Nous pensons aussi au printemps des poètes in situ, à partir de poésies écrites par les élèves de 6ème sur la thème de la Nature ; au carnaval des buissons, ateliers de préparation des desserts à partir des fruits récoltés, avec le service de restauration et aussi à des visites locales : zone Natura 2000, jardins partagés du village, exploitation agricoles en conventionnelle et maraîchage en permaculture.
Comment un chef d’établissement peut-il influer sur l’ambition écologique d’un collège ou d’un lycée ?
De mon point de vue, la création du collège de Cintegabelle représentait une opportunité unique pour dessiner, sur une page blanche, les grandes lignes d’un projet d’établissement axé sur la transition écologique (environnement rural et bâtiment HQE). D’ailleurs, toute l’équipe partage le sentiment d’être sur un site à « énergie positive » ! Par ailleurs, j’avais pu mesurer, sur un précédent établissement, que rendre une capacité d’agir aux acteurs locaux était possible. Et que cela correspondait à un désir profond de « faire quelque chose de concret » pour l’écologie, chacun à son échelle.

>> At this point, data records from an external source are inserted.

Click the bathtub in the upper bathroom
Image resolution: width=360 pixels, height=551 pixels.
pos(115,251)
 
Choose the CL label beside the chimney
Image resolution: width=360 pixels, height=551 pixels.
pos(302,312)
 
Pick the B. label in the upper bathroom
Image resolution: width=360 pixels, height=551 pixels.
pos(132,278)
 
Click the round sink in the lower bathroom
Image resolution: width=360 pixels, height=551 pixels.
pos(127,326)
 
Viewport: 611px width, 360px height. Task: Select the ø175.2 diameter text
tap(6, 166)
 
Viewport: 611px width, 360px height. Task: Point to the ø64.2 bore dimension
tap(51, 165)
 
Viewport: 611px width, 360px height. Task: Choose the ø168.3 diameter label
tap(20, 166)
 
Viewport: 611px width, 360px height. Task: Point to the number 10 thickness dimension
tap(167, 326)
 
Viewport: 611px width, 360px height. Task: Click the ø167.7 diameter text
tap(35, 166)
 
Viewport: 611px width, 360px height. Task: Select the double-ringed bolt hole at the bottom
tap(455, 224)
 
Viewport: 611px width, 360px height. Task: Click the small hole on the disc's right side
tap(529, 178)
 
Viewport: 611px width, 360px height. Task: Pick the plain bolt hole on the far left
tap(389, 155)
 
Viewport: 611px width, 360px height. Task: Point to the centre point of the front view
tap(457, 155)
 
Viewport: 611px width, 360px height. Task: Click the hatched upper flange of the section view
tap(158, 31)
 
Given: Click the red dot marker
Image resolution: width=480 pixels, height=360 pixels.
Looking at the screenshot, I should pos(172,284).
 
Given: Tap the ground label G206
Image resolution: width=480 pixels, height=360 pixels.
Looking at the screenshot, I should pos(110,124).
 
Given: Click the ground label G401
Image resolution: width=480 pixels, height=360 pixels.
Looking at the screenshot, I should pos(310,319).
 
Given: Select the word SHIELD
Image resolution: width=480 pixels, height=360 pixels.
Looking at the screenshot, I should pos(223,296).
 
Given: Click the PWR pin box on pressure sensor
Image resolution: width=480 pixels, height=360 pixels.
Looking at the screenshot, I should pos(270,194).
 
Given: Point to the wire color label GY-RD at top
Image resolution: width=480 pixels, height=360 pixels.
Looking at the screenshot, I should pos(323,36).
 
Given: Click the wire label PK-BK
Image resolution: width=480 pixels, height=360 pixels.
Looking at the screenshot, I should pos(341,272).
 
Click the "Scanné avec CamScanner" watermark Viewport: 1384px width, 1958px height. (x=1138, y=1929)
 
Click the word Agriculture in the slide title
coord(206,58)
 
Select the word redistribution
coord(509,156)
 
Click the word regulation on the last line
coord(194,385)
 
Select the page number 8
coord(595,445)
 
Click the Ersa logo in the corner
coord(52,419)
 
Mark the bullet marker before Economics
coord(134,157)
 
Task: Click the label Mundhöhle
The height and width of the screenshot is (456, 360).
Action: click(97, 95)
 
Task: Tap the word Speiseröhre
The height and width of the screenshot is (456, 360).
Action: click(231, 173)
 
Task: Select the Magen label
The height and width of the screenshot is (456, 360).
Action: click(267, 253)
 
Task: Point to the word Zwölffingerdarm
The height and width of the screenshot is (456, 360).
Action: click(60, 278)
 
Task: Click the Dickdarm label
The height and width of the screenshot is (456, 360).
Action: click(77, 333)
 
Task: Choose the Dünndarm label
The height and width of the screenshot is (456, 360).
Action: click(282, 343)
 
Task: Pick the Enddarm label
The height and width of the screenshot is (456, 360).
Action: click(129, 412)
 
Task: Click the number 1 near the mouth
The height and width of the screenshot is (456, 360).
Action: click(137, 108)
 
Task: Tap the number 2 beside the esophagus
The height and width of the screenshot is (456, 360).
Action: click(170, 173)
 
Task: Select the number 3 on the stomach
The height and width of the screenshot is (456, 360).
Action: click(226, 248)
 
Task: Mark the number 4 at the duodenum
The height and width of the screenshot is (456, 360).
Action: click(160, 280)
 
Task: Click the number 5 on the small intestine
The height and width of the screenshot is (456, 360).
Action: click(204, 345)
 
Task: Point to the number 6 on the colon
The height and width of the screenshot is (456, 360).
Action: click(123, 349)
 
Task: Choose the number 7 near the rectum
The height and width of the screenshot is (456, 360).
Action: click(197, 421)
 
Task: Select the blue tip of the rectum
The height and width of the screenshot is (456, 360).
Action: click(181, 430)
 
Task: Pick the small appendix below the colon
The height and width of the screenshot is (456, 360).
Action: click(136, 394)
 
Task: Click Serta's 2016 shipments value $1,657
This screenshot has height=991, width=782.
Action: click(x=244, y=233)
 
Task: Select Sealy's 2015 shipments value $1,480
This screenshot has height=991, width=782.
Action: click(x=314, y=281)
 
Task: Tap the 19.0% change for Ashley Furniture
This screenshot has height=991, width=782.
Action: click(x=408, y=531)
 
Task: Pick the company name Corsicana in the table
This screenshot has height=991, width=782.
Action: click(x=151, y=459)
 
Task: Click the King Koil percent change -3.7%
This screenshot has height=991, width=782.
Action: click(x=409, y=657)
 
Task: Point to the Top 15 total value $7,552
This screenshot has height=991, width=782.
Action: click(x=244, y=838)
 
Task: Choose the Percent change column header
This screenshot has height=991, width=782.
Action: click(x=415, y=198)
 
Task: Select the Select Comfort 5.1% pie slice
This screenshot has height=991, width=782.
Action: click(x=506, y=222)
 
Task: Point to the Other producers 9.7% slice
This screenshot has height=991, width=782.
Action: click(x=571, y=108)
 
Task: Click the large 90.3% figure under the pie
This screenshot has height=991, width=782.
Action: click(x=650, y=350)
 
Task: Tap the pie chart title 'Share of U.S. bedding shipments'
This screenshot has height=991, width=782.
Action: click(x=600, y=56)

Ainsi, élus locaux et associations de quartier avaient soutenu l’équipe de ce collège REP+ pour implanter une micro-forêt sur une parcelle de 200m² d’espaces extérieurs. A Cintegabelle, les élèves, déjà sensibilisés aux notions de développement durable en primaire, montrent aussi un intérêt sincère, authentique pour les questions écologiques, comme les adultes d’ailleurs. Partant de là, la mobilisation a été aisée, d’autant qu’il fut décidé de lui donner corps dès l’installation dans les nouveaux locaux.
Au départ, nous envisagions de créer une micro-forêt, car il y a finalement très peu de bois ou forêts aux environs (le collège est situé dans une zone d’agriculture céréalière conventionnelle). Puis, après recherches, nous avons évolué vers une «mini forêt gourmande », plus appétissante ! Un appel aux contributions auprès des parents, appel relayé par la mairie auprès des habitants du village, a porté des fruits qui ont dépassé nos espérances.
La tâche est loin d’être finie, bien sûr, car au-delà de la labellisation E3D et la création éventuelle d’une aire terrestre éducative dans le cadre de la liaison école-collège, il s’agit de donner une identité pérenne, une coloration résolument « verte » à cet établissement, au travers d’action concrètes renouvelées tous les ans. Peut-être que ceci facilitera une diversification des parcours d’orientation vers les filières de l’écologie et du développement durable ? C’est notre pari collectif, en tout cas…En plus de la récolte des fruits et du recensement des oiseaux, papillons et vers de terre.